“Thy will be done on earth, as it is in heaven.”
We might pray it every day, but how often do we reflect on what it means for us and the larger community?
Most of us know that it is a petition to the Father to send his Spirit so that we do His will rather than ours. It is, however, that and much more.
If Christ’s death and resurrection mean anything, they mean that everything changed at that point in time. Nothing is and nothing need be what it was. We are no longer slaves to the ways of old.
One of the “old ways” was an erroneous belief in human will. Throughout history, humans have governed themselves and their groups by power, domination and revenge, whether in politics, business, family affairs and even marriage. Christ showed us another way, a way where the first shall be last. The devil, however, still attempts to keep us from Christ’s victory by tricking us into asserting our will and praising the will of others.
Pope Francis writes about this dangerous use of will in his new exhortation about holiness, Gaudete et Exsultate. The pope warns that new forms of two old heresies, gnosticism and pelagianism, are appearing in new forms, both of which put our will before God’s.
One example of this error is asserting a will or desire separate from biological reality and creation itself. We can see this error in “gender ideologies” that deny the body and place self-identity solely in how a person views or imagines their own identity. We could easily dismiss this error as a private eccentricity if it stopped there. However, in public settings, the workplace and even the law, the rest of us are pressured or mandated to accept the individual’s concept of self-identity as true.
The same assertion of self-will lurks behind the ever-increasing acceptance of unethical and dangerous manipulations of human reproduction. We should discover and respect the beauty of human reproduction with an eye toward healing and assisting. Instead, people want children created on their terms, on their timetable and with the traits that they desire. In vitro fertilization, cloning, genetic manipulation, three-parent reproduction and surrogacy have, at their roots, an assertion of individual will over what is right, just, and the common good. Like gender ideology, there exists societal and legal pressure for the rest of us to accept and support these errors.
The most absurd and horrifying example of the acceptance of will over objective reality is our nation’s approach to abortion. If an unborn child is wanted, it becomes a “baby.” If the child is unwanted, inconvenient or not perfect or perfectly timed, he or she magically becomes something not human, no matter what science and objective reason tells us.
The same problem arises at the end of life. Both the insistence on keeping someone artificially alive and assisted suicide are, at their core, the same problem. Both result from a refusal to accept God’s will manifested in the natural body. They are last attempts to have “my way” rather than God’s way.
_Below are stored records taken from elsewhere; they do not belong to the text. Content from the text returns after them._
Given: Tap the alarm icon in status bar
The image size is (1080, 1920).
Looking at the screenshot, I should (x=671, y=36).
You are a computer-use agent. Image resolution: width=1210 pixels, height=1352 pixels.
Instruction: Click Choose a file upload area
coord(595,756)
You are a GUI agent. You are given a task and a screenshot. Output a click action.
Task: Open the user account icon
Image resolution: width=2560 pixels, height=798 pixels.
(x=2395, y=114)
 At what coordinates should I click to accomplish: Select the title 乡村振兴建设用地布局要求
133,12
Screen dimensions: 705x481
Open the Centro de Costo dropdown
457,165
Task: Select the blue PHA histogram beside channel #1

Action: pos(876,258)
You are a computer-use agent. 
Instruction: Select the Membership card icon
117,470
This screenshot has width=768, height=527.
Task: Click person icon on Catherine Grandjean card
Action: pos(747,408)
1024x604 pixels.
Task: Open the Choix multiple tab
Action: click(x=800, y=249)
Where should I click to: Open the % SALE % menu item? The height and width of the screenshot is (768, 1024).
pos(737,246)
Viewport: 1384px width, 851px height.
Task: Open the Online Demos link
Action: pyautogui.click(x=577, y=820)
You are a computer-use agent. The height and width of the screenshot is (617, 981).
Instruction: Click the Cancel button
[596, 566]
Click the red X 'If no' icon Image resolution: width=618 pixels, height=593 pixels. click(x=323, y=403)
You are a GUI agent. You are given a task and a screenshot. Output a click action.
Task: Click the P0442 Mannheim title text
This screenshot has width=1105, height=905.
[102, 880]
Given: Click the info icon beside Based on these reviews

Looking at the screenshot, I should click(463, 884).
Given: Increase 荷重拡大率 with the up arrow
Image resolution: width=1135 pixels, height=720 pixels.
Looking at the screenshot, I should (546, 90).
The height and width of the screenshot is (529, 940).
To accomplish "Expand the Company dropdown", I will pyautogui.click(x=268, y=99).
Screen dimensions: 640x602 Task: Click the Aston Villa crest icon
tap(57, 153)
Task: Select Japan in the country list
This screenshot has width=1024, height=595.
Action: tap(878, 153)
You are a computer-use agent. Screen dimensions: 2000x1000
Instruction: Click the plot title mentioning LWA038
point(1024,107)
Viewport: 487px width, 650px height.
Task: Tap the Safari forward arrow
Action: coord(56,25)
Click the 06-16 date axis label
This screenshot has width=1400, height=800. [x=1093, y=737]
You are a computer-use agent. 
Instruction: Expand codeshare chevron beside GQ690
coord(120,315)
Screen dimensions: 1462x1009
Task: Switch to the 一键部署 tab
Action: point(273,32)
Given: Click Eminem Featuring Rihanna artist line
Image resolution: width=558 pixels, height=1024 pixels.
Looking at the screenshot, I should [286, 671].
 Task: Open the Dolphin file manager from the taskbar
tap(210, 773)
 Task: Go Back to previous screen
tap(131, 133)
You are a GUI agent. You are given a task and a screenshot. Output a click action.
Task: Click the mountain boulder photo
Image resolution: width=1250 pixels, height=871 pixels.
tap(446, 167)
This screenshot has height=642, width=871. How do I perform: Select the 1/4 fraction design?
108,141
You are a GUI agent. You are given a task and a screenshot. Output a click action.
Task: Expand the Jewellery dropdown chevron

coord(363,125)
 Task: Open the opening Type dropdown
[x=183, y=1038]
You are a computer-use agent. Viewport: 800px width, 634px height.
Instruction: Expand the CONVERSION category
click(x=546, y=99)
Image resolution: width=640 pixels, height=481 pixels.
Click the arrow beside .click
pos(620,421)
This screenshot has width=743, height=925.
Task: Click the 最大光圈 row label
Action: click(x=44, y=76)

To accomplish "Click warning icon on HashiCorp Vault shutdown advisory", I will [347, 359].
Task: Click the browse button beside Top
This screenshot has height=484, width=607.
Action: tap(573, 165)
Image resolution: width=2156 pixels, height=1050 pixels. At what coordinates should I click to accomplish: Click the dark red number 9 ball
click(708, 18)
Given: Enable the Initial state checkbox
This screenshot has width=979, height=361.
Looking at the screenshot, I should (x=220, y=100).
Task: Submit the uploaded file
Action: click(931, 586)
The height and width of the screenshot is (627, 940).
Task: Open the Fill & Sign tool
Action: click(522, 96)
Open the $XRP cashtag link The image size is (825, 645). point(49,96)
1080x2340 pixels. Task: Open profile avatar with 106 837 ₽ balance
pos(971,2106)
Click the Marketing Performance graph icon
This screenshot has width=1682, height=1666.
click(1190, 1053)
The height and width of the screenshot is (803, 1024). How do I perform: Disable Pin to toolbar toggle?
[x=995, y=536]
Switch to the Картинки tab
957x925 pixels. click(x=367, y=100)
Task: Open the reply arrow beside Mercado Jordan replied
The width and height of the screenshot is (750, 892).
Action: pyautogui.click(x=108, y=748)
Pope Francis often reminds us that the same type of thinking can lead to destruction of the environment. The earth is the Lord’s and we are charged to be good stewards. When, however, we manipulate creation without respect for its integrity or the impact on others we become destroyers, not stewards. This can occur not just in the acquisition and use of raw materials, but also in the development and application of all forms of technology.
Eventually, people justify their assertion of self-will with consequentialism. This occurs when someone feels that the outcome will be better than whatever harm is done in the process. Common examples include abortion, torture, the targeting of civilians in combat, unjust deportation, the disregard of legal processes. It is also used to justify poor working conditions, unjust wages and environmental destruction in developing countries.
Throughout history, but particularly in the first half of the 20th century, the will of the individual transformed into the will of the nation, creating a nationalism which still threatens us today. This also is a perversion of will. States and nations are not exempt from the commands of the Gospel. The pursuit of national greatness can never take precedence over compassion, the common good or even the Beatitudes.
Finally, we must guard against unduly praising the triumph of will in others. Well-meaning Christians can act according to God’s will in their personal affairs but support, promote and admire others who assert their will rather than God’s. We, too often, vote for, defend on Facebook and give financial support to politicians, pop stars, tech leaders and entrepreneurs solely because they “break new ground,” act as the “strongman” or embody rugged individualism.
Our heroes should be those who strive to be saints. Saints pray and act that “thy will be done.”